リビアの移民収容所に空爆、少なくとも44人が死亡
【カイロ=飛田雅則】東西に分裂するリビアで2日夜、首都トリポリ近郊で移民収容所が空爆を受け、ロイター通信などによると少なくとも44人が死亡した。どの勢力が攻撃したか明らかではないが、サラメ国連特使は「(犠牲者数は)明らかに戦争犯罪といえるレベルにある」と批判した。

現地の報道は施設の床に犠牲者の遺体や衣服、靴などが散乱する様子を伝えた。ほとんどの犠牲者はアフリカ各地から欧州を目指し、リビアに逃げてきた移民とみられる。130人以上が負傷しており、今後も死傷者が拡大する可能性がある。
空爆についてトリポリを拠点とする暫定政権は、トリポリ制圧を狙い進軍する東部の武装組織「リビア国民軍(LNA)」が空爆したと批判している。一方、LNAは否定している。リビアでは2011年の抗議デモをきっかけに長期独裁のカダフィ政権が崩壊して以来、国を分断する内戦が続いている。

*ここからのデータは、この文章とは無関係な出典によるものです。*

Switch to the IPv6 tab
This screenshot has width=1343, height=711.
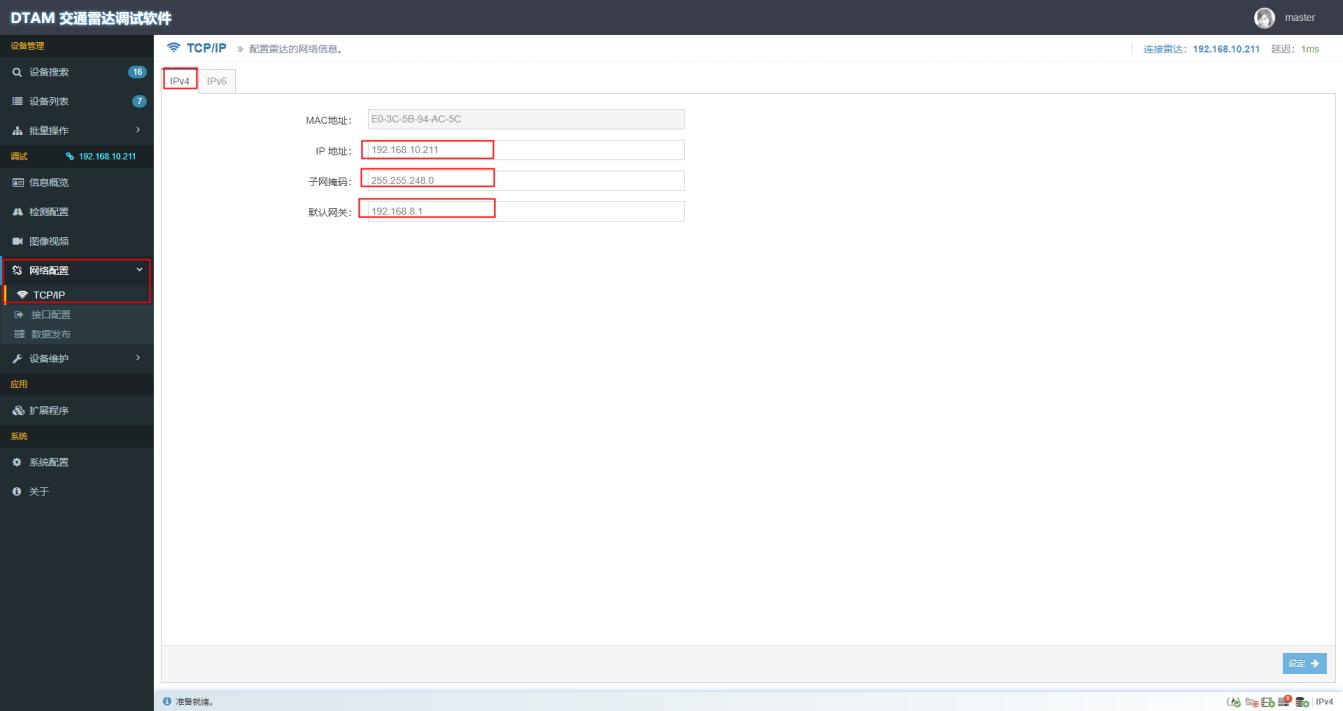217,81

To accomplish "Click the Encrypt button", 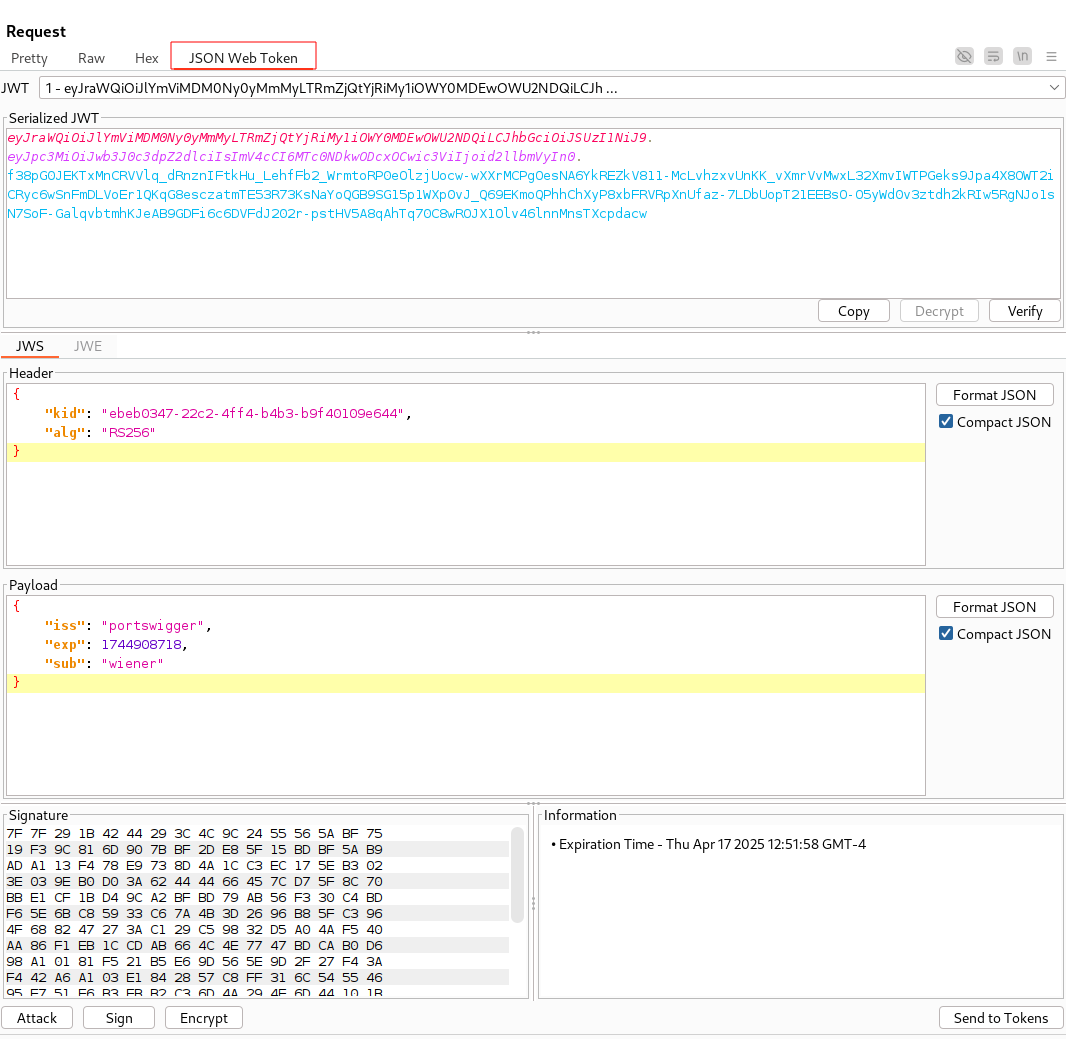I will (204, 1018).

国連安全保障理事会は3日、リビアの移民収容所への空爆を受けて非公開の緊急会合を開いた。合意形成は難航しているもようで、ロイター通信は、米国が空爆を非難する声明を出すのを拒んでいると伝えた。国連のグテレス事務総長は空爆を「最も強い言葉で非難する」と表明し、独立調査を呼び掛けた。